### Activity
What lines of the data below include the word "will"? Report them by copying each.

Task input section start

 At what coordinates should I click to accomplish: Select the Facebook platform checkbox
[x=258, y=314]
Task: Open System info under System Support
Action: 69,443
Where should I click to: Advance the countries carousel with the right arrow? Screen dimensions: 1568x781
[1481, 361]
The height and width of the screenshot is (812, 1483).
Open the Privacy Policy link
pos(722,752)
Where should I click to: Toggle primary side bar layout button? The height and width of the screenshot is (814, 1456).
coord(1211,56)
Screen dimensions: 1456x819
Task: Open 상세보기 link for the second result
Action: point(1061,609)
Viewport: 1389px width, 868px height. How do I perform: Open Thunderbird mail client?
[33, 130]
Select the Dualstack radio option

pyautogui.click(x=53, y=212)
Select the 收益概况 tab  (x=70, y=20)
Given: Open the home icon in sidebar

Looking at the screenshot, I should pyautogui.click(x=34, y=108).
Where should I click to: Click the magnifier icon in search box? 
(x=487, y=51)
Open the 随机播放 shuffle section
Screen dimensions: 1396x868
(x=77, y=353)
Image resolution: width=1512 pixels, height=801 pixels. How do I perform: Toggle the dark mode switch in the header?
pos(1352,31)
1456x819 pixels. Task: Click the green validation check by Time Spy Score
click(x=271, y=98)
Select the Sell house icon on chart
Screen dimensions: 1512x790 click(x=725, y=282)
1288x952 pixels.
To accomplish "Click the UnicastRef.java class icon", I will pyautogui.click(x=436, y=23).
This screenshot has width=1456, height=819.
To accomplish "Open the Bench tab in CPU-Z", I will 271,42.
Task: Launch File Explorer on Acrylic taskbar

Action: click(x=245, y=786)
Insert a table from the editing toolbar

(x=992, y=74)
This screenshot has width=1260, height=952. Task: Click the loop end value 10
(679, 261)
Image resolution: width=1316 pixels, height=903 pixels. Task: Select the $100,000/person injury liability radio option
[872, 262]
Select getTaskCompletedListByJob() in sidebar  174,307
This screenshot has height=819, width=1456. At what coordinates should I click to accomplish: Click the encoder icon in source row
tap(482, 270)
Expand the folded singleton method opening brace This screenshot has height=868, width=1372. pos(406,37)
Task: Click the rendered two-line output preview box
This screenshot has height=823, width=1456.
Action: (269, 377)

Task input section end

### Response below
To accomplish "Click the UnicastRef.java class icon", I will pyautogui.click(x=436, y=23).
To accomplish "Open the Bench tab in CPU-Z", I will 271,42.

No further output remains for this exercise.